Print every one of the items below word for word, with nothing added or changed.
─── Entries ───
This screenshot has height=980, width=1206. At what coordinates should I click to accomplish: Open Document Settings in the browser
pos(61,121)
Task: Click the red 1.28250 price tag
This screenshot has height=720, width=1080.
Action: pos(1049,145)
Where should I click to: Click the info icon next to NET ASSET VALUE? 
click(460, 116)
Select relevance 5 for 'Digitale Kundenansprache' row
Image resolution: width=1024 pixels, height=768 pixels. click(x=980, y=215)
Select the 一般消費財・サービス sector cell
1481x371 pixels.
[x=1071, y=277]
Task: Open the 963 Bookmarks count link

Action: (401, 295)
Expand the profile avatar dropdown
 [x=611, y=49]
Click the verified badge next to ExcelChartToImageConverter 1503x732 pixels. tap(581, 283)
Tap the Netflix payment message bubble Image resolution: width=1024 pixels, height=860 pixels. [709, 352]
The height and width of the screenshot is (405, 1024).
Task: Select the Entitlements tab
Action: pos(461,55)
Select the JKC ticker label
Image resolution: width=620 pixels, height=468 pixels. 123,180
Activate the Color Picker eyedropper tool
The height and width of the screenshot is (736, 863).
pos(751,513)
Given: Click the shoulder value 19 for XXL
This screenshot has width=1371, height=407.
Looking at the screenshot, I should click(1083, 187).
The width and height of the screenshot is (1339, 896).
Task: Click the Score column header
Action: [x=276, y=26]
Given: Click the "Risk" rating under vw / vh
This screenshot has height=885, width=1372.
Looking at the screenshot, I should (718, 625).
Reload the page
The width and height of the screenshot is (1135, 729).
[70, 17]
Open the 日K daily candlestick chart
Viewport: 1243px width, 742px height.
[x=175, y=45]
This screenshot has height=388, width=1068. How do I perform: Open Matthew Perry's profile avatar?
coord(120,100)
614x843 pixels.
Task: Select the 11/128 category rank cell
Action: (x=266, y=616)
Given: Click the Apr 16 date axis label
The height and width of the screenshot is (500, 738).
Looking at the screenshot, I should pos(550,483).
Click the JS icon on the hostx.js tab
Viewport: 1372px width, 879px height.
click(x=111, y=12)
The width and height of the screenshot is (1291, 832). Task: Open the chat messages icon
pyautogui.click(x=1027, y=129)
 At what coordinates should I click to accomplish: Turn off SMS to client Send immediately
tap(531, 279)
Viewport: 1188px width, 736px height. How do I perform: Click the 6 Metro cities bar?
───
- Problem solution -
This screenshot has height=980, width=1206. At what coordinates should I click to accomplish: Open Document Settings in the browser
pos(61,121)
Task: Click the red 1.28250 price tag
This screenshot has height=720, width=1080.
Action: pos(1049,145)
Where should I click to: Click the info icon next to NET ASSET VALUE? 
click(460, 116)
Select relevance 5 for 'Digitale Kundenansprache' row
Image resolution: width=1024 pixels, height=768 pixels. click(x=980, y=215)
Select the 一般消費財・サービス sector cell
1481x371 pixels.
[x=1071, y=277]
Task: Open the 963 Bookmarks count link

Action: (401, 295)
Expand the profile avatar dropdown
 [x=611, y=49]
Click the verified badge next to ExcelChartToImageConverter 1503x732 pixels. tap(581, 283)
Tap the Netflix payment message bubble Image resolution: width=1024 pixels, height=860 pixels. [709, 352]
The height and width of the screenshot is (405, 1024).
Task: Select the Entitlements tab
Action: pos(461,55)
Select the JKC ticker label
Image resolution: width=620 pixels, height=468 pixels. 123,180
Activate the Color Picker eyedropper tool
The height and width of the screenshot is (736, 863).
pos(751,513)
Given: Click the shoulder value 19 for XXL
This screenshot has width=1371, height=407.
Looking at the screenshot, I should click(1083, 187).
The width and height of the screenshot is (1339, 896).
Task: Click the Score column header
Action: [x=276, y=26]
Given: Click the "Risk" rating under vw / vh
This screenshot has height=885, width=1372.
Looking at the screenshot, I should (718, 625).
Reload the page
The width and height of the screenshot is (1135, 729).
[70, 17]
Open the 日K daily candlestick chart
Viewport: 1243px width, 742px height.
[x=175, y=45]
This screenshot has height=388, width=1068. How do I perform: Open Matthew Perry's profile avatar?
coord(120,100)
614x843 pixels.
Task: Select the 11/128 category rank cell
Action: (x=266, y=616)
Given: Click the Apr 16 date axis label
The height and width of the screenshot is (500, 738).
Looking at the screenshot, I should pos(550,483).
Click the JS icon on the hostx.js tab
Viewport: 1372px width, 879px height.
click(x=111, y=12)
The width and height of the screenshot is (1291, 832). Task: Open the chat messages icon
pyautogui.click(x=1027, y=129)
 At what coordinates should I click to accomplish: Turn off SMS to client Send immediately
tap(531, 279)
Viewport: 1188px width, 736px height. How do I perform: Click the 6 Metro cities bar?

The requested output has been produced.